- _Belge_:

·····

• f1 seven sevmeyen herkesin izlemesi gereken belgesel. alain prost gerçekten bu kadar gıcık bir insan mı bilmiyorum sanki bana biraz kötü adam gibi gösterilmeye çalışılmış gibi geldi ama yine de ayrton senna'yı gerçekten güzel anlatan bir belgesel.
  • ayrton senna'nın kişiliğini, karakterini, yarışçılığını, kazanma arzusunu kısacası onu her yönüyle anlatan başarılı bir belgesel.

    prost ile olan çekişmesi, fia başkanının yaptıkları, uğradığı haksızlıklar oldukça iyi bir şekilde yansıtılmıştır ve o haksızlıklar karşısında siz de izlerken sinirlenirsiniz.

    sıra malum yarışa geldiğinde ve senna'nın aracından adım adım o viraja yaklaşırken bu sefer de izlerken hüzünlenirsiniz ve kaza anında boğazınız düğümlenir. o anı tekrar yaşarsınız.
  • gece bu filmi izledim. meğer ayrton'un doğum günüymüş. iyi ki doğdun kral.
    benim gibi şimdiye kadar hiçbir formula'yı izlememiş bir adama bile izletti kendini bu film. muhteşem bir film. bayıldım.
    açıkça söyleyeyim, senna'yı bu filmden önce tanımazdım. adını ve yarışta öldüğünü bilirdim yalnızca. fakat gerçekten tanımak istiyorsanız izlemeniz gerekenlerden biri kesinlikle bu film olmalı.
    senna'nın karting'den başlayan kariyerinin son anına kadarki süreci kısmen taraflı bir şekilde de olsa -ki bunun filmde pek bir önemi olmadığını izlediğinizde anlayacaksınız- etkileyici bir biçimde anlatıyor.
    vay be diyorsunuz, adam gerçekten efsaneymiş...

    --- spoiler ---
    izleyici tarafından senna'nın 94'te öldüğü bilindiği zaman, kız arkadaşının canlı yayında
    1990, 91, 92 ve 93 için iyi dileklerde bulunduktan sonra kestiğini görünce boğazda bir düğüm oluşuyor.

    anlayamadığım bir nokta ise, senna zaten o zamana kadar elektronik sistem olmadan bir sürü birincilik kazanmış bir adam. williams'a geçince neden bu kadar dengesiz kullanıyor bu aracı?

    senna'nın son yarışının araç içi kameradan izletilmesi de muazzamdı. fakat onun son yarış olduğu müziklerle veya yazılarla (saat ve dakika vermek gibi) daha da belirgin yapılabilirdi. şahsen daha önce kazayı izlememiş olmamdan dolayı her şey bir anda olup bitiverdi. bir şey anlayamadım. başa sarıp tekrar izledim. o kısım daha vurucu olabilirdi gibi geliyor bana.
    --- spoiler ---

    çok güzel film olmuş. izleyin, izletin.

·····

- _Kaynak Veriler_:
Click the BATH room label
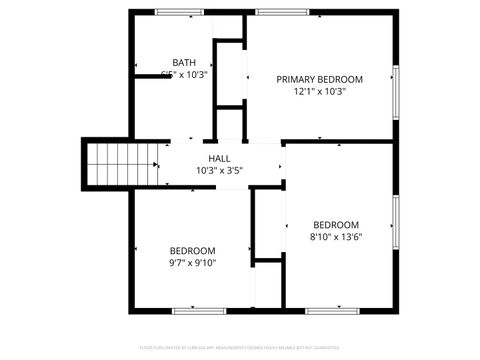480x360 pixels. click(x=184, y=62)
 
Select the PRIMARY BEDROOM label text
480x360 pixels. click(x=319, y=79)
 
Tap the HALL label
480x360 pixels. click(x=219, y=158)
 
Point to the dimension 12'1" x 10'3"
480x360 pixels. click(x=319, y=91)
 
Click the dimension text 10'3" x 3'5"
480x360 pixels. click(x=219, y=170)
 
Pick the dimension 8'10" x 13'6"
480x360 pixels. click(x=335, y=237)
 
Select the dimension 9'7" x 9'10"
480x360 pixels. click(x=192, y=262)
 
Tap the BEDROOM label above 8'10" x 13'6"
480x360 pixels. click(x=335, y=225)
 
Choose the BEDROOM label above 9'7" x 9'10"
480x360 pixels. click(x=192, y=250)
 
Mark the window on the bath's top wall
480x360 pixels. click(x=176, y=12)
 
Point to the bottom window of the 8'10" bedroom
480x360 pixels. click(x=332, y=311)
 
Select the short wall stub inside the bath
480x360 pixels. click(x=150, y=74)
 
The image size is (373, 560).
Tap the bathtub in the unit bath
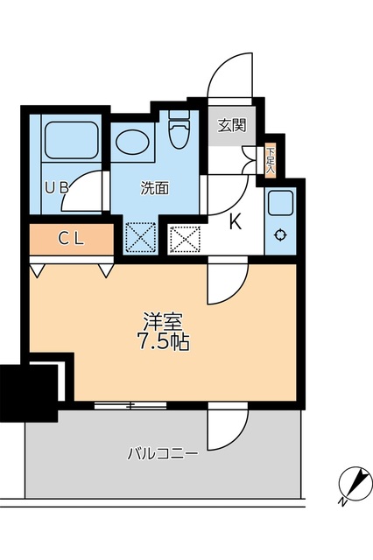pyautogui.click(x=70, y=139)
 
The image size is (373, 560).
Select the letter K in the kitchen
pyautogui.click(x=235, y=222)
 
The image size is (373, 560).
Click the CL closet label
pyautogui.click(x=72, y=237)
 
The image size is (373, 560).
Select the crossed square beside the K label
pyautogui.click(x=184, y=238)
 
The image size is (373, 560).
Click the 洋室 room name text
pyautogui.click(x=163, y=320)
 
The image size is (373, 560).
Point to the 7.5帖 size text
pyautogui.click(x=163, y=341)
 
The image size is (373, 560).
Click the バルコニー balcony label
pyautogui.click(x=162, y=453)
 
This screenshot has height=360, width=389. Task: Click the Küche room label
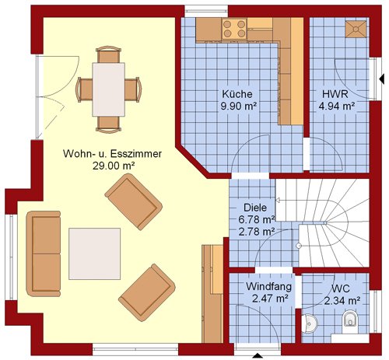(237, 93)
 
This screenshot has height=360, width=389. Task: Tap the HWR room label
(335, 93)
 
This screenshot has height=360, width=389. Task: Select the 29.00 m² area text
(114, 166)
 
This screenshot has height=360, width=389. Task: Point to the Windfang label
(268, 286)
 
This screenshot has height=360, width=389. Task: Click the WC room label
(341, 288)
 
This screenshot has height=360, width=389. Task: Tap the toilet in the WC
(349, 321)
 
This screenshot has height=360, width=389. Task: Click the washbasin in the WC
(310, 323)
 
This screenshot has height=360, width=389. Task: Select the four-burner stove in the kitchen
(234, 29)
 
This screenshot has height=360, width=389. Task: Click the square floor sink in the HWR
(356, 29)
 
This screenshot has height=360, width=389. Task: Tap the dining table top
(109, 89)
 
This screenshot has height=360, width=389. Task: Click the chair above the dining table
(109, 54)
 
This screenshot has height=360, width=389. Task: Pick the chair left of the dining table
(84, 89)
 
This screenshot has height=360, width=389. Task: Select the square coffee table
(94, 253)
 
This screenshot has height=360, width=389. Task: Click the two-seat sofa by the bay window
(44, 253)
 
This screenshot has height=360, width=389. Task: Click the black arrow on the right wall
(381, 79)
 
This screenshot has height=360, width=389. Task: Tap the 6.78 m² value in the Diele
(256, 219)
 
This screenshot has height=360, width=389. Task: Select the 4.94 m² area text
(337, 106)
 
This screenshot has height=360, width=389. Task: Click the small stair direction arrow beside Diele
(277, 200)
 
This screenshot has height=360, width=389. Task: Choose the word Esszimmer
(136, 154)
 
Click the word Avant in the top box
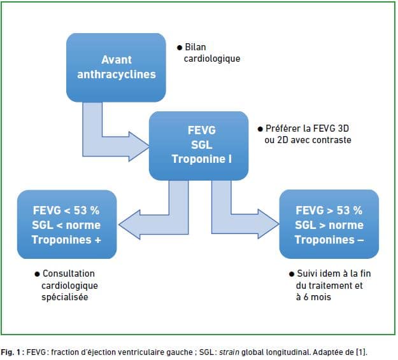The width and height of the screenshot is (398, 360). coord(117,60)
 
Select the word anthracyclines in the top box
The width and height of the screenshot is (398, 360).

·····

- _Verilen Görevler_:
1/ Yukarıdaki kayıtlarda "above" sözcüğünü içeren bütün satırları aynen aktarın.
2/ Senna belgeseline dair yorumları son cümlenin ardından sürdürün.

- _Görev Yanıtları_:
1/
Tap the BEDROOM label above 8'10" x 13'6"
Choose the BEDROOM label above 9'7" x 9'10"
This screenshot has height=360, width=389. Task: Click the chair above the dining table

2/
  • zamanında loeb hakkında: ''bundan bi cacık olmaz, adam gibi rakibi yok'' gibi hınçal uluç tandansında ileri geri konuşup bir entarimi zamanın ötesine göndermiştim. şimdi belgeseli tekrar izleyince motorsporlarında efsane olma ya da olamama çizgisinin, yarıştığın rakiplerle ne kadar alakalı olduğunu tekrar dimağıma kazıdım. bundan kelli kimse bana, tek başına rekorları dizen bi pilota efsane ya da uber dedirtemez.

    belgeselden bir yıl kadar önce şeyle bir şeyler karalamışım. içinde efsaneninde adı geçmesi açısından...

    (bkz: sebastien loeb/@ ne nick i lan)
  • bizi darmadağın eden, tüyleri diken diken eden 2010 yapımı belgesel... ayrton senna'nın -efsanenin- hayatını anlatıyor.
  • çok güzel bir belgesel.

    --- spoiler ---

    çok açık bir şekilde dünyaya yarışmak için geldiği belli birinin, para, siyaset, politika vs. için elbirliği ile engellenmesi, yıldırılmaya çalışılması ve mücadelesini görürsünüz.

    f1' e adım attığı anda yarış dışında nefret ettiği açık bir dünyaya düşmüştür ki bunu her hareketinde görmek mümkün. hesapçı bir adam olan alain prost'un hareketleri bir yere kadar anlaşılabilir lakin jean-marie balestrenin milliyetçilikten kaynaklı olduğunu düşündüğüm taraflı tutumu, senna'ya davranışları ve haksız cezalara tepkisiz kalması 'yan cebime koy' davranışları ile küfürü sonuna kadar hakeder. sonra pişman olmuştur belki ama iş işten geçti tabi.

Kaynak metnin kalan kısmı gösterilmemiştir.